- TASKS TO COMPLETE -
a) In the issue report on multipart upload for Amazon S3, what chunk size does the patch use when uploading data?
b) Write the next few lines of the issue report on S3 multipart upload, picking up after its final sentence.

[
https://issues.apache.org/jira/browse/LIBCLOUD-269?page=com.atlassian.jira.plugin.system.issuetabpanels:all-tabpanel
]
Tomaz Muraus resolved LIBCLOUD-269.
-----------------------------------
Resolution: Fixed
Assignee: Tomaz Muraus
> Multipart upload for amazon S3
> ------------------------------
>
> Key: LIBCLOUD-269
> URL: https://issues.apache.org/jira/browse/LIBCLOUD-269
> Project: Libcloud
> Issue Type: Improvement
> Components: Storage
> Reporter: Mahendra M
> Assignee: Tomaz Muraus
> Attachments: libcloud-269.diff, libcloud-269.diff
>
>
> This patch adds support for streaming data upload using Amazon's multipart
> upload support as listed in
> (http://docs.amazonwebservices.com/AmazonS3/latest/dev/UsingRESTAPImpUpload.html)
> As per current behaviour, the upload_object_via_stream() API will download
> the entire object in memory, and then upload it to S3. This can turn
> problematic with large files (think HD videos around 4GB). This will be a
> huge hit in performance and memory of the python application.
> With this patch, the API upload_object_via_stream() will use the S3 multipart
> upload feature to upload data in 5MB chunks, thus reducing the overall memory
> impact of the application.
> Design of this feature:
> * The S3StorageDriver() is not used just for Amazon S3. It is subclassed for
> being used with other S3 compliant cloud storage providers like Google
> Storage.
> * The Amazon S3 multipart upload is not (or may not be) supported by other
> storage providers (who will prefer the Chunked upload mechanism)
> We can solve this problem in two ways:
> 1) Create a new subclass of S3StorageDriver (say AmazonS3StorageDriver),
> which implements this new multipart upload mechanism. Other storage providers
> will subclass S3StorageDriver. This is a more cleaner approach.
> 2) Introduce an attribute supports_s3_multipart_upload and based on it's
> value, control the callback function passed to _put_object() API. This makes
> the code look a bit hacky, but this approach is better for supporting such
> features in the future. We don't have to keep making subclasses for each
> feature.

- INFORMATION SUPPLIED -
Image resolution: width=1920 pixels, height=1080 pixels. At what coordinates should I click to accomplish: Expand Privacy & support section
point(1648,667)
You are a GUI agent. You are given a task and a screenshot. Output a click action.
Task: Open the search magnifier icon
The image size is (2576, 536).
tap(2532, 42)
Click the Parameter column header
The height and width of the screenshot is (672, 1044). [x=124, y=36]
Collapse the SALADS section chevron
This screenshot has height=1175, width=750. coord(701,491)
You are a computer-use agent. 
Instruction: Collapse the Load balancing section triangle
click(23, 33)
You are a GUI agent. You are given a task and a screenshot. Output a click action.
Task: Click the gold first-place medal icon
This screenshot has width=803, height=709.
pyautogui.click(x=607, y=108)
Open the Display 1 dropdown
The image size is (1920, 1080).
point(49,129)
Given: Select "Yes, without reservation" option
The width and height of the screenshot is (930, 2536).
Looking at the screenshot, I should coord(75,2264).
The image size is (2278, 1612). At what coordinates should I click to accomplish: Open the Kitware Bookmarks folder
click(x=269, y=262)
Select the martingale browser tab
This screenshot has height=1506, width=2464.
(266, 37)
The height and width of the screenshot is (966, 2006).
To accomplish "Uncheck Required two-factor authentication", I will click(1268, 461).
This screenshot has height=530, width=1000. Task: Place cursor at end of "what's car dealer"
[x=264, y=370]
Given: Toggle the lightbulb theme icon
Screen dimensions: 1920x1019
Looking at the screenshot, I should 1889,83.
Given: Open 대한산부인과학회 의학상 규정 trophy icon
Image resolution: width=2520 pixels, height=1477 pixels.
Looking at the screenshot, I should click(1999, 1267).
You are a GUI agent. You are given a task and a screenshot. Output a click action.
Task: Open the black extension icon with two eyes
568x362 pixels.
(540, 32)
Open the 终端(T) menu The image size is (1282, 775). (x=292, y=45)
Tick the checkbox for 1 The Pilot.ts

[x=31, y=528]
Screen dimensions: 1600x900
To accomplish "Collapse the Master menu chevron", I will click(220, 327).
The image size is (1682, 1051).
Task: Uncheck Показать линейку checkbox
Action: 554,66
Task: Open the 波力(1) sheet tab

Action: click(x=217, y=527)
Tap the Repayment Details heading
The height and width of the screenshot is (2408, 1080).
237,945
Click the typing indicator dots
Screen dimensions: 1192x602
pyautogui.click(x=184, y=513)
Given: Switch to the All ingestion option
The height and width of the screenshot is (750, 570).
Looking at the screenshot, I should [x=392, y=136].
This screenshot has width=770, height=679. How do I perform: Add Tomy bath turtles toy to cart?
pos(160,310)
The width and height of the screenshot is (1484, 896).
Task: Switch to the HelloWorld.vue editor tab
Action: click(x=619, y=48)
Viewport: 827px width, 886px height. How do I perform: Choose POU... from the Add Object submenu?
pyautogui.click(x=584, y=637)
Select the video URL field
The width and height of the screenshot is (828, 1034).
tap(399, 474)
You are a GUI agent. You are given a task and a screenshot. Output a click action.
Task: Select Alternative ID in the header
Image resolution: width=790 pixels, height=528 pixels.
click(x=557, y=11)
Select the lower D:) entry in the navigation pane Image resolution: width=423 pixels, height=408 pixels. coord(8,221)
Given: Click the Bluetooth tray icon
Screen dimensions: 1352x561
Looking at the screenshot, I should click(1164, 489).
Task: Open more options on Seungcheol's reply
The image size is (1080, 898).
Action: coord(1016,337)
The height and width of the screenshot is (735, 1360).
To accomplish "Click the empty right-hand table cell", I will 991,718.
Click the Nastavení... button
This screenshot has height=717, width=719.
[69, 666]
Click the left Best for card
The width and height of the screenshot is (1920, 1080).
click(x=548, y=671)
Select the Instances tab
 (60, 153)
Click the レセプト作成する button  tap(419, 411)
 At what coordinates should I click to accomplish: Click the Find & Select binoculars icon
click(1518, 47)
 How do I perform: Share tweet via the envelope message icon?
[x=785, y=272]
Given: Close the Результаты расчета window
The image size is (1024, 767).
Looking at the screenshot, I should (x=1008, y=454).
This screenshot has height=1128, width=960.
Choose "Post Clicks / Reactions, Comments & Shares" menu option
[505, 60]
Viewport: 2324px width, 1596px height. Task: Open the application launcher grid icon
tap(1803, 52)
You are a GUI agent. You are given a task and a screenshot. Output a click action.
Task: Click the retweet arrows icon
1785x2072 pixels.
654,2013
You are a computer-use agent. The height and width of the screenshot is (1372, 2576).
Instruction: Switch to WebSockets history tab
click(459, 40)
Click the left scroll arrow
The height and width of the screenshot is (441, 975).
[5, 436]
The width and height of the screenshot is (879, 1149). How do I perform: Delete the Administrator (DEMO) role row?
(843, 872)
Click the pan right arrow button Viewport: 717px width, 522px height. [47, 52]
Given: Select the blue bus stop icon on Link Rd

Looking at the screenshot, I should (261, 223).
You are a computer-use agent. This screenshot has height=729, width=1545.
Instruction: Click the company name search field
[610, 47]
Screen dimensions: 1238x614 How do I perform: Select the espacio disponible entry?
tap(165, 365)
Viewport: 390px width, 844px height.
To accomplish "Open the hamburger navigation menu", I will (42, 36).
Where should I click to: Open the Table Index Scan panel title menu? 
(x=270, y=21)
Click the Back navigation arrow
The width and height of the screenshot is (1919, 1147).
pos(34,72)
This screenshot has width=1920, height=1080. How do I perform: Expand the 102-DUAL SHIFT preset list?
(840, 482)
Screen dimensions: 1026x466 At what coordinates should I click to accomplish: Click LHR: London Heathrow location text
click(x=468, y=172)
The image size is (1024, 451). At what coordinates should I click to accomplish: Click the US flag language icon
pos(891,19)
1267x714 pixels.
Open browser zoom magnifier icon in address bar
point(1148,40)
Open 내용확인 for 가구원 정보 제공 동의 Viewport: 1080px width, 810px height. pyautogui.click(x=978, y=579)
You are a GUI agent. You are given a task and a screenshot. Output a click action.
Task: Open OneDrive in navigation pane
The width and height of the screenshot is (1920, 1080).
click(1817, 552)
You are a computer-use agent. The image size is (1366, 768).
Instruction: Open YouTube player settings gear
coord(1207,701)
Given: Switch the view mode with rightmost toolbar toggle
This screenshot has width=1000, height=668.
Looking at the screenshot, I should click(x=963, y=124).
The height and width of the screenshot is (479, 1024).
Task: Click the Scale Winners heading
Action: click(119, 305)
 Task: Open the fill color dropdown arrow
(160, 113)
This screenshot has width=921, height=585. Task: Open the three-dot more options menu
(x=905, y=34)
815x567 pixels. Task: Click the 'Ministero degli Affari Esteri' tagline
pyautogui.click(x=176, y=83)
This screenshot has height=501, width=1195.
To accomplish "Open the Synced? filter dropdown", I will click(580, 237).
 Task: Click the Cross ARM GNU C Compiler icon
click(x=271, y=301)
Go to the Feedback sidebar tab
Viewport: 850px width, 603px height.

- ANSWERS TO THE EXERCISES -
a) 5MB chunks.

b)
> In the current patch, I have implemented approach (2), though I prefer (1).
> After discussions with the community and knowing their preferrences, we can
> select a final approach.
> Design notes:
> * Implementation has three steaps
> 1) POST request to /container/object_name?uploads. This returns an XML with
> a unique uploadId. This is handled as part of _put_object(). Doing it via
> _put_object() ensures that all S3 related parameters are set correctly.
> 2) Upload each chunk via PUT to
> /container/object_name?partNumber=X&uploadId=*** - This is done via the
> callback that is passed to _put_object() named _upload_multipart()
> 3) POST an XML containing part-numbers and etag headers returned for each
> part to /container/object_name?uploadId=***, implemented via
> _commit_multipart()
> 4) In case of any failures in steps (2) or (3), the upload is deleted from
> S3 through a DELETE request to /container/object_name?uploadId=****,
> implemented via _abort_multipart()
> * The chunk size for upload was set as 5MB - This is the minimum allowed size
> as per Amazon S3 docs.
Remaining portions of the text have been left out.